A major obstacle in tissue engineering is to create a surgically implantable tissue with long-term viability. Several promising techniques have focused on biological vascularized matrices (BioVaM) with preserved vascular pedicles in the porcine model. However, the handling of this model is time-consuming and expensive. Therefore, our aim was to establish a BioVaM in the rat. Small bowel segments of Sprague-Dawley rats were isolated and perfused via cannulation of the superior mesenteric artery and the portal vein. All cellular matrix components were removed by sequential treatment with sodium dodecyl sulfate, sodium deoxycholate, and DNase. Quality of decellularization was investigated by histology and potential residual DNA by spectrophotometry. Primary endothelial cells (ECs) isolated from the major vessels of Sprague-Dawley rats. Cells were labeled with fluorescent cell tracker and injected into the vascular pedicles of the matrix. Attachment of ECs was assessed using fluorescence microscopy of the whole mount. Decellularized matrix demonstrated the absence of cellular components but conserved matrix architecture as determined by immune fluorescent, pentachrome, and hematoxylin and eosin stains.

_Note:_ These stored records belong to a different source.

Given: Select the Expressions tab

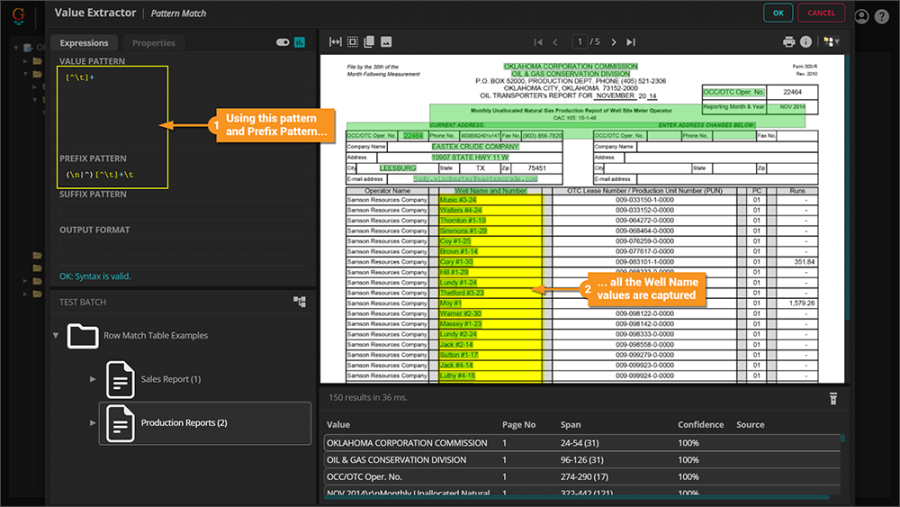Looking at the screenshot, I should pos(84,43).
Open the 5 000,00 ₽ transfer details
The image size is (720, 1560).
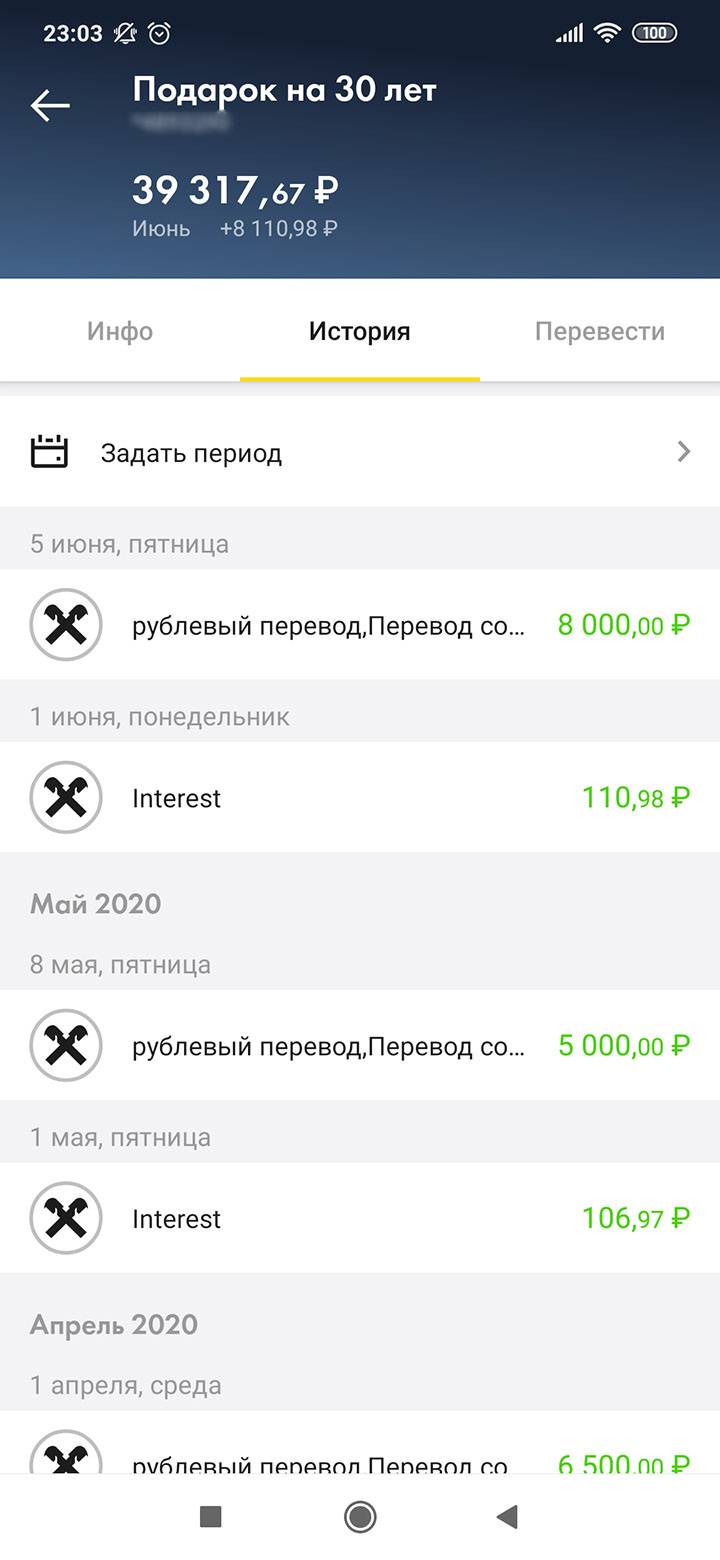(360, 1046)
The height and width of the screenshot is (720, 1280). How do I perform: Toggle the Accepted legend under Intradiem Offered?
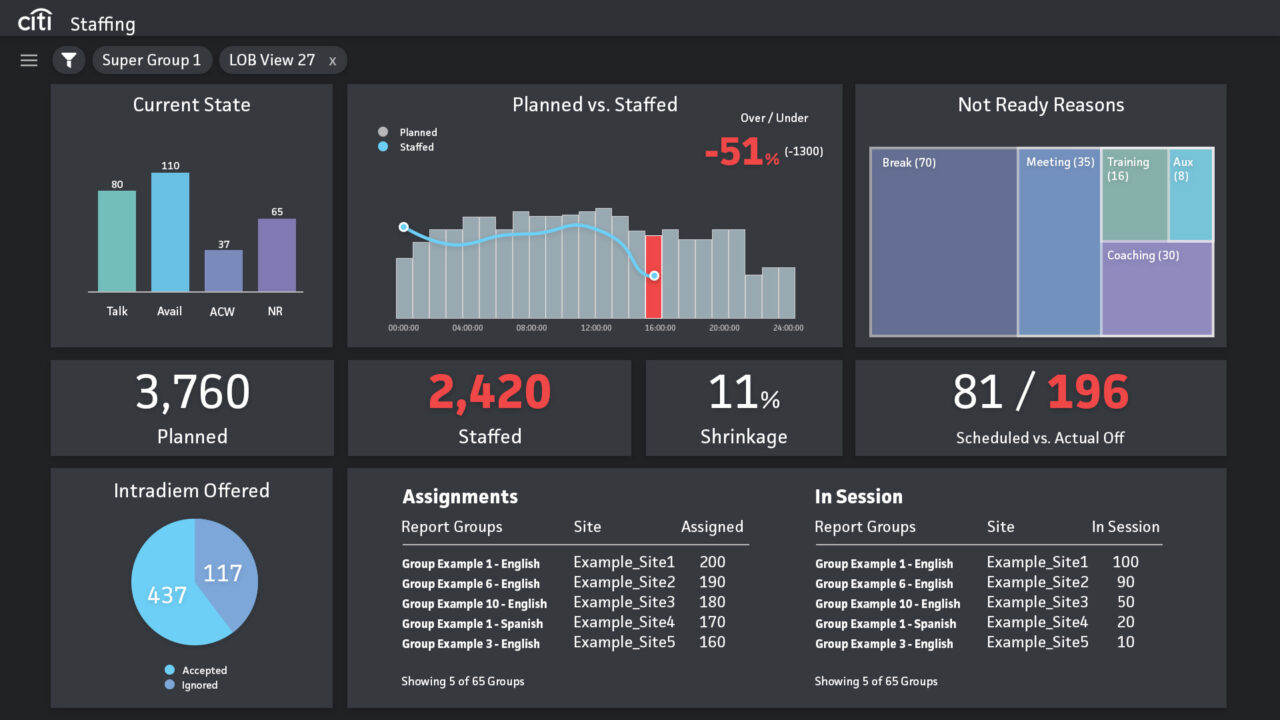[x=196, y=670]
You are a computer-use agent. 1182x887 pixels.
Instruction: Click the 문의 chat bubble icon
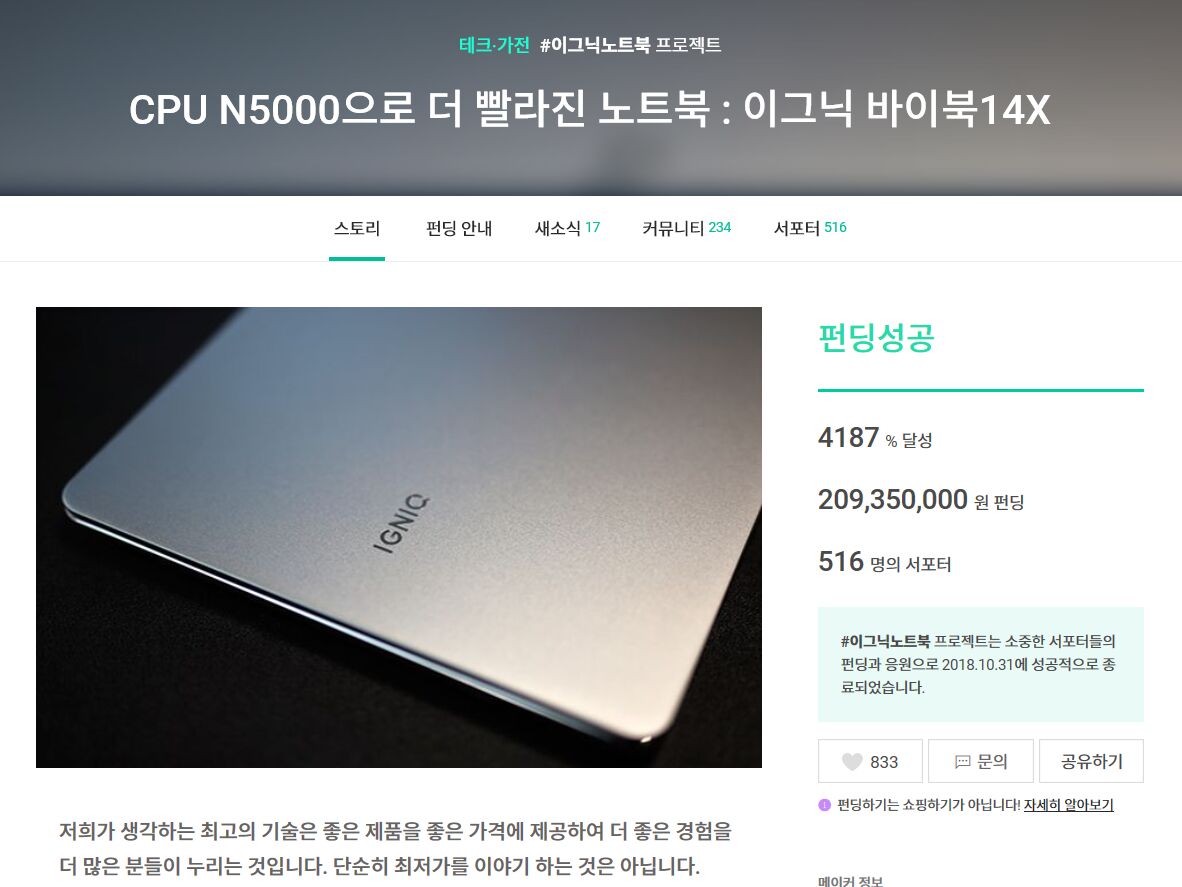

DNA content was reduced by more than 99%. ECs were characterized by specific staining against endothelial nitric oxide synthase and von Willebrand factor; when injected, ECs attached along the vessel walls including the capillaries of the intestinal wall. Rat small bowel segments harvested with intact vascular pedicles and associated vascular network can be successfully decellularized and re-endothelialized ex vivo. This model is an inexpensive and easy to handle alternative and appears to be a promising approach for establishing vascularized tissue constructs.